Prepare a pot or deep pan to accommodate mold(s) so that 1-2” of whey can cover the molds for initial period of forming cheese.  Place damp Plyban-lined (or fine cheesecloth) mold(s) into pot/pan.  Scoop enough whey out from curd to half-fill the molds+pan, leaving the rest of the hot whey with the curd.  By hand, break curd mass into 1" chunks, distributing in mold and moderately pressing by hand to fill in gaps.  Fold tails over and smooth, covering with follower.  Add 6-8# weight to follower (gallon jug of water weighs 8#), or ~5-6# weight per 1# final cheese weight.  Allow to press lightly under whey for 15 min.  Remove mold(s) from whey and press as follows, depending on size of 'make':

8" tomme mold -- press at 10# for 30 min, unwrap, flip, rewrap and press at 15# for 6-8 hr

Extra large tomme mold (4-7 gallons milk) -- press at 10# for 30 min, turn and redress.  Press 15# for 30 min, turn and redress, then press at 25# for 30 min, turn and then 25# for 8 hours for largest volume (6-7 gallons milk) for moist, short-aged Gouda, or up to 50# for 8 hours for drier, long-aged Gouda. 

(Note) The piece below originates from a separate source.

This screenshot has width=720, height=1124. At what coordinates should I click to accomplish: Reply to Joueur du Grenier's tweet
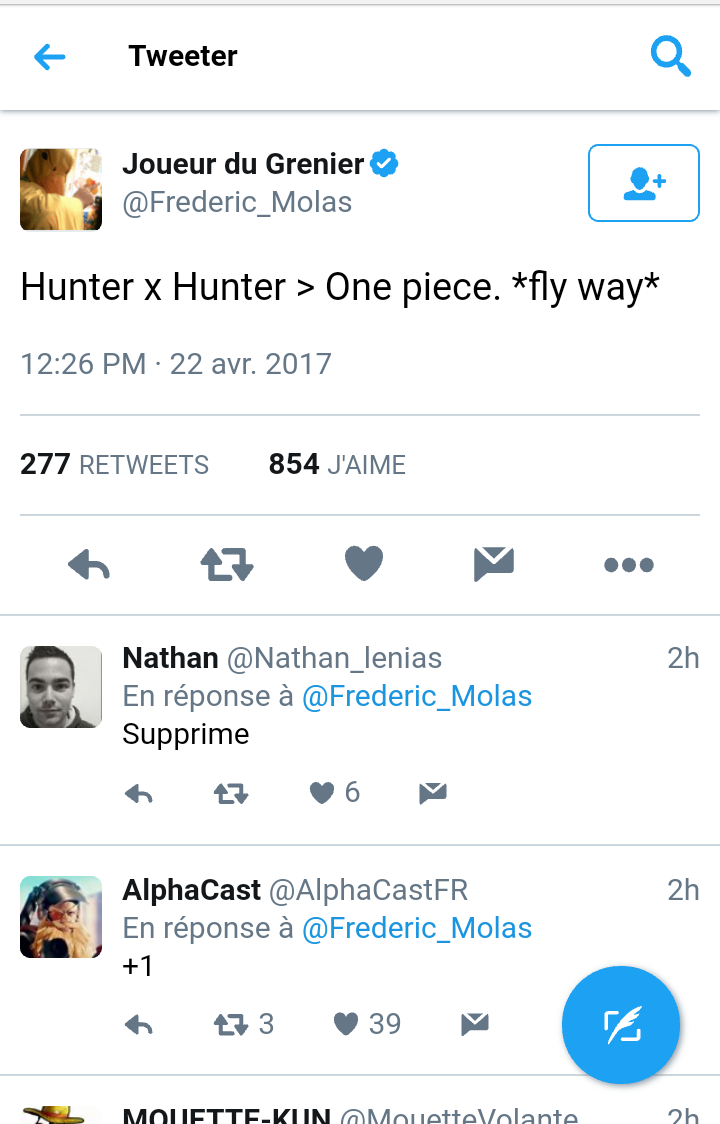point(89,564)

Actually, I usually remove the Plyban before the long press and leave it off as I'd rather get the little blips all over the cheese that can later be rubbed off than have Plyban folds in the cheese surface.

Brine in 18% salt brine for ~3-4 hours/lb cheese, flipping once during brining, at 50-55 F.  Air-dry at room temp (but not above 72F) on sterilized rack in loosely covered plastic container until dry to the touch (2-7 days, flipping a couple of times per day and removing any moisture from container).  Ripen at 50-55 F, 85% RH (relative humidity) for 1 week, turning daily, then wax coat (or vacuum seal) and age at 55-64 F and 80-85% RH for at least 2 months, turning weekly.  If any moisture shows in the vacuum-sealed package, open, air dry at 55 F 1 day and reseal.  Some very small internal holes (eyes) may develop during aging (these are different from curd ‘pockets’ where curd was not well-knitted).  Eyes are more likely to develop at higher temperatures.  The cheese will be ripe in 60 days to 6 months for moist cheese, or 1-4 years for drier cheese. 

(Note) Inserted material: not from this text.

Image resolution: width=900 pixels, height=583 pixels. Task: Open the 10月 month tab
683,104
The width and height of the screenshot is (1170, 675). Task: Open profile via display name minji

Do not air-dry near any other fermented foods (bread dough, beer) as yeasts will be picked up from the air and may later grow on the rind as a contaminant.

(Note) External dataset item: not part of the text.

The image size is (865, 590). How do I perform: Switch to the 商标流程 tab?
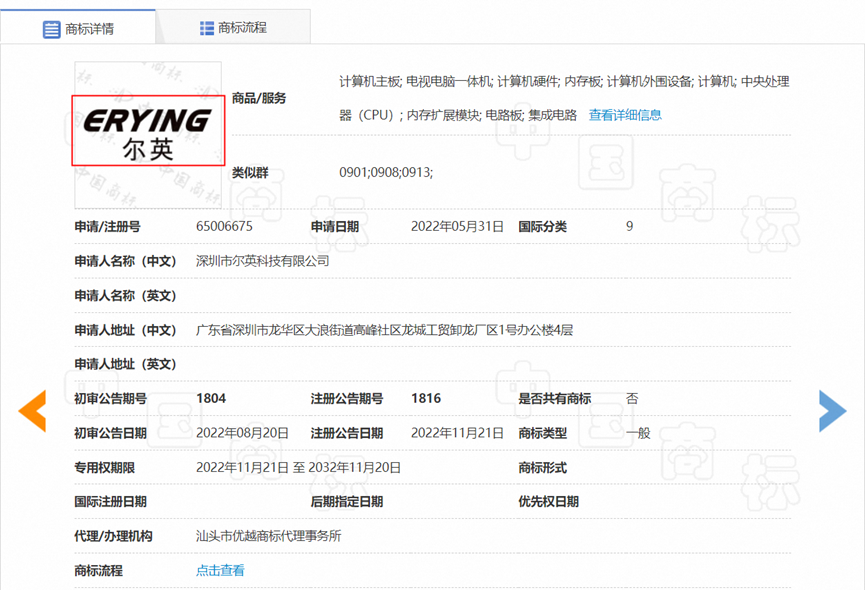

The main changes from cow milk recipes is slightly lower CaCl2 and rennet amount and ~2 degrees F lower final temperature during 'make'.  Also goat milk curd tends to be softer so requires very gentle handling.

Cheers!
before goats, store bought milk = chevre & feta, with goats, infinite possibilities, goatie love, lotta work cleaning out the barn!